_Description of the task_
Set down exactly the lines in the records below that run from the line with "Task: Click the 28,3 hole diameter cell" to the line with "Open the TRGOVINE", inclusive, and nothing more.

_Data supplied_

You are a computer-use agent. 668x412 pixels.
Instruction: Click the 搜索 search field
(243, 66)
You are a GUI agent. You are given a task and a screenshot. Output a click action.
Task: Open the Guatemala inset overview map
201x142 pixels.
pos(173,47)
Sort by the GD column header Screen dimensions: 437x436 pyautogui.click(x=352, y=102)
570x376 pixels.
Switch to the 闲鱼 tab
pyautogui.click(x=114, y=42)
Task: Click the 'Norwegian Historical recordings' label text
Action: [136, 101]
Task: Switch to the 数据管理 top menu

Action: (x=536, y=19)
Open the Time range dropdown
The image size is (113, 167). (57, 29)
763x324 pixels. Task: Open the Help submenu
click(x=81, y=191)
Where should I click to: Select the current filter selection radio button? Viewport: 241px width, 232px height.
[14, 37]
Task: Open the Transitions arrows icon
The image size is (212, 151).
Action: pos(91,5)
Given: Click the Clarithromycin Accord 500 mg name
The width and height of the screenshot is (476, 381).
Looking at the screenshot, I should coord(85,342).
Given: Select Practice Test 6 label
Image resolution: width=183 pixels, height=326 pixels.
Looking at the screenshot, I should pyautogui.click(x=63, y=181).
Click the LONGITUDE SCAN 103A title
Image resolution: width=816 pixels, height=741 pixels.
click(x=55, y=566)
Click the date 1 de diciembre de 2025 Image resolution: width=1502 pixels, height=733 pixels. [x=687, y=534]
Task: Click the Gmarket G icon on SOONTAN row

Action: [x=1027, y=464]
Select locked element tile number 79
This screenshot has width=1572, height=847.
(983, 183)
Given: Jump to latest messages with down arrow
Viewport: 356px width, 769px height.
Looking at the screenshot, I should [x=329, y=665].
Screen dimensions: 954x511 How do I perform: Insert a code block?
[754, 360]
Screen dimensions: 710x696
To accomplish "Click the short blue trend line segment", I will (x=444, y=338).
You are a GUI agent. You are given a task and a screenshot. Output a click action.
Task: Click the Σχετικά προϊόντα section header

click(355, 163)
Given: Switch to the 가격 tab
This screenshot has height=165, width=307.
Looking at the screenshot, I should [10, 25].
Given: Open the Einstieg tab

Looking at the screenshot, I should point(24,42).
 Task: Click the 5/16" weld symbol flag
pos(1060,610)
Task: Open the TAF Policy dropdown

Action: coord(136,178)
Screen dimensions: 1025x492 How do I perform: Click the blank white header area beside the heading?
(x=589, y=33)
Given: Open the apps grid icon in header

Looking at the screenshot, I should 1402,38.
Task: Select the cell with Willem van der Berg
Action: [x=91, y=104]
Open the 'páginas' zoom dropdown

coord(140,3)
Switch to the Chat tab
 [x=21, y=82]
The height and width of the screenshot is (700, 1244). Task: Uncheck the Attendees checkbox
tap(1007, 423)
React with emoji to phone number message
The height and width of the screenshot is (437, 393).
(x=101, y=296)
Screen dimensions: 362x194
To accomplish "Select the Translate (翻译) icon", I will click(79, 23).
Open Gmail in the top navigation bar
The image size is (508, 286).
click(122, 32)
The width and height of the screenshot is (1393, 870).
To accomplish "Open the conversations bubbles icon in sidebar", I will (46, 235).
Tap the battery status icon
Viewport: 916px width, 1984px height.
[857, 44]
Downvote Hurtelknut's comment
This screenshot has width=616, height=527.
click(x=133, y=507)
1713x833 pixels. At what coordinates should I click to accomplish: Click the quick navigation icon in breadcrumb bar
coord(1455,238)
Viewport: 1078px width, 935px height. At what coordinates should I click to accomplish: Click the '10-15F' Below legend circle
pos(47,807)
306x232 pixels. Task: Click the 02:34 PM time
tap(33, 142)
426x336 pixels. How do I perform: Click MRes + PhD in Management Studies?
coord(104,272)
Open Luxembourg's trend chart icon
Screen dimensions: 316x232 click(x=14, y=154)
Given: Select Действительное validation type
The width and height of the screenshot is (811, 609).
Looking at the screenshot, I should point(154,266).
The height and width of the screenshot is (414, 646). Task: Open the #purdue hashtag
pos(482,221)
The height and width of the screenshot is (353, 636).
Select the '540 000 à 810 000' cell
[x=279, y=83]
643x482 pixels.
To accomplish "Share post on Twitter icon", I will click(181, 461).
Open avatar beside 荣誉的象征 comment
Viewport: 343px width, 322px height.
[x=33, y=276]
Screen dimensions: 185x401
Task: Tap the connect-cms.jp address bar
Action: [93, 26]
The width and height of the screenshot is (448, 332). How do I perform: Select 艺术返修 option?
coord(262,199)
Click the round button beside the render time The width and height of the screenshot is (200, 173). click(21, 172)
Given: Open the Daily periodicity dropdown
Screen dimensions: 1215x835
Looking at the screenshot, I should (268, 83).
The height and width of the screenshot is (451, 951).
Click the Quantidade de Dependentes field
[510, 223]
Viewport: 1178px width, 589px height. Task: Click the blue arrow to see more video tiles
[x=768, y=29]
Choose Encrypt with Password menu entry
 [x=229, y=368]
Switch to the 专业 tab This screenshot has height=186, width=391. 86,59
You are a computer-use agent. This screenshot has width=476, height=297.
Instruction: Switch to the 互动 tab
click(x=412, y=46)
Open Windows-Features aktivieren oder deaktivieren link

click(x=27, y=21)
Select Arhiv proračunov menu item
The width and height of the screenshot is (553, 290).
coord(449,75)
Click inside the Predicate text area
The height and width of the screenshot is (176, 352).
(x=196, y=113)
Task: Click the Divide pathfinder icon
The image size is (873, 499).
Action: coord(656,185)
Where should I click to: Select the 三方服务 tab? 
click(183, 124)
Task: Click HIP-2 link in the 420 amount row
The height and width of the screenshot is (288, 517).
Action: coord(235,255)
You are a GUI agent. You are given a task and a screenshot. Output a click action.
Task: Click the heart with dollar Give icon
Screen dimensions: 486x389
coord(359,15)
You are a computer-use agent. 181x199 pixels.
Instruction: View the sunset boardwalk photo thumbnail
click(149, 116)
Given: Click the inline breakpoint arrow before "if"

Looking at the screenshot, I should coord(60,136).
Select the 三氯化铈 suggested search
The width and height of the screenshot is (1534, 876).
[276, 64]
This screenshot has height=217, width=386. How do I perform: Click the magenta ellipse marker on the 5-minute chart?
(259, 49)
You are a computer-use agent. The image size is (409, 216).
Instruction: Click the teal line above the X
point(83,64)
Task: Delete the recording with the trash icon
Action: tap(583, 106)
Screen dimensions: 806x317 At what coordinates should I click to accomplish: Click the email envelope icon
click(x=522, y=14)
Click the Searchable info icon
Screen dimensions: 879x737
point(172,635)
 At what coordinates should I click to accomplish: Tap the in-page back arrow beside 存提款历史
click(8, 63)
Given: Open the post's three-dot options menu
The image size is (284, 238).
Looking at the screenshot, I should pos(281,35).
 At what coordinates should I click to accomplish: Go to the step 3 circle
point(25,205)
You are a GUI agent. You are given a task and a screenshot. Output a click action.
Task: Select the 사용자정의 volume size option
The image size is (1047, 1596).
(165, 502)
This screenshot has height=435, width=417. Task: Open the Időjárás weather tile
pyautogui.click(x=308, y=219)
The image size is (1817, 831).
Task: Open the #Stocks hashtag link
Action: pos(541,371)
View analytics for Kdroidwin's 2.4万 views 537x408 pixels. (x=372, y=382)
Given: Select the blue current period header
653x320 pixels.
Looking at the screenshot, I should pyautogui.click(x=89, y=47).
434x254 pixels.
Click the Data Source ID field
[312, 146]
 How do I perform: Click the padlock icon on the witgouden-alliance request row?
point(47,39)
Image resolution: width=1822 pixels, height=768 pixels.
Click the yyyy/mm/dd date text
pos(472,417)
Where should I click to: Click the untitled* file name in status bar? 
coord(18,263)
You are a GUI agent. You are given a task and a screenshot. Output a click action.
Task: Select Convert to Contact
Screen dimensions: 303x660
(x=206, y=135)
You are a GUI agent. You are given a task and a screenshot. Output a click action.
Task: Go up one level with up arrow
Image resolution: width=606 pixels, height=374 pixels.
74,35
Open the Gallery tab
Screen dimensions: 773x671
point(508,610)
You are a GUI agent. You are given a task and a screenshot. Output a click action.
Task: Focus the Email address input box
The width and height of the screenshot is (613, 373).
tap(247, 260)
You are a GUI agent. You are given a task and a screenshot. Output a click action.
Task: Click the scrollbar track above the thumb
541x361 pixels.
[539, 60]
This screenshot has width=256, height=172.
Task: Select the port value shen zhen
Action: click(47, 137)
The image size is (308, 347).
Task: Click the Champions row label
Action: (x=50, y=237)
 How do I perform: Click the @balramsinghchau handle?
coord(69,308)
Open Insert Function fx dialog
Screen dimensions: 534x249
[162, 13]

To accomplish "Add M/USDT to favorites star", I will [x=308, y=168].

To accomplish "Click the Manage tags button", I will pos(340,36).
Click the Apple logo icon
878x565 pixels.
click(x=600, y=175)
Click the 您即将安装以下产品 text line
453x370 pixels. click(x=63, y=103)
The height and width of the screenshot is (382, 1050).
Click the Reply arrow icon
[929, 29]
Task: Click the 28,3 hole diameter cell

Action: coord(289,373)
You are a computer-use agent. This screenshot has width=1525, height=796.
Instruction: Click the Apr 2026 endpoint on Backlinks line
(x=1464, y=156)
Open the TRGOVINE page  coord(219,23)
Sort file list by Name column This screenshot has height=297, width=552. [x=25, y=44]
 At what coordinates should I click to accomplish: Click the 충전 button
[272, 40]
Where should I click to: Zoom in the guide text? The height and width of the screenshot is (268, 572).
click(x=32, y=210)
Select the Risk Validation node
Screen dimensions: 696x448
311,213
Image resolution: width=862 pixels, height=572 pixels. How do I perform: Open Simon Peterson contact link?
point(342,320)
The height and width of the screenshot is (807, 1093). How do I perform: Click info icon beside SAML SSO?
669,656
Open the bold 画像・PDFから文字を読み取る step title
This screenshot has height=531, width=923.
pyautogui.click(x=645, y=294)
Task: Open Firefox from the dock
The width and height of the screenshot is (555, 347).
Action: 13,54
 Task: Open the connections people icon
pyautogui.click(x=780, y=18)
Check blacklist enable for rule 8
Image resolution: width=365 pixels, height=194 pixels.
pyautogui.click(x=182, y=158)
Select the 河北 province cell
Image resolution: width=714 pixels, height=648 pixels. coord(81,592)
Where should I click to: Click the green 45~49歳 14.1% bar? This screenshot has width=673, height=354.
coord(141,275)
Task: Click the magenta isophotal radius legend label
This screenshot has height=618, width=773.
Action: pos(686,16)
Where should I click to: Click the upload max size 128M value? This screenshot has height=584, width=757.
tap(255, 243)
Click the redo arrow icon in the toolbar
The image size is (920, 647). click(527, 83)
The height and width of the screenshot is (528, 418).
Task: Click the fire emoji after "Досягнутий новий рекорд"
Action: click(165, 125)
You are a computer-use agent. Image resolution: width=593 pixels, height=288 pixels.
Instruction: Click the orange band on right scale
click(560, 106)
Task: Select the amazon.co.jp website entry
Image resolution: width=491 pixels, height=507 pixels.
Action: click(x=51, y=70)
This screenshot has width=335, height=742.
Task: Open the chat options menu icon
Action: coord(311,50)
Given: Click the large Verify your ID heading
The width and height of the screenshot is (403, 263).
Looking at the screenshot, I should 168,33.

_Exercise result_
Task: Click the 28,3 hole diameter cell

Action: coord(289,373)
You are a computer-use agent. This screenshot has width=1525, height=796.
Instruction: Click the Apr 2026 endpoint on Backlinks line
(x=1464, y=156)
Open the TRGOVINE page  coord(219,23)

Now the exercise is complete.